## Requirements
Turn the lines below, from the one containing "You are a computer-use" through the last line, into a numbered list, leaving out any blank lines.
-- start Rows --
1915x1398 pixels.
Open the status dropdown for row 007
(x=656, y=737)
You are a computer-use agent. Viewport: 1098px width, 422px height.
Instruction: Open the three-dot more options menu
-- end Rows --
## Exercise solution
1. You are a computer-use agent. Viewport: 1098px width, 422px height.
2. Instruction: Open the three-dot more options menu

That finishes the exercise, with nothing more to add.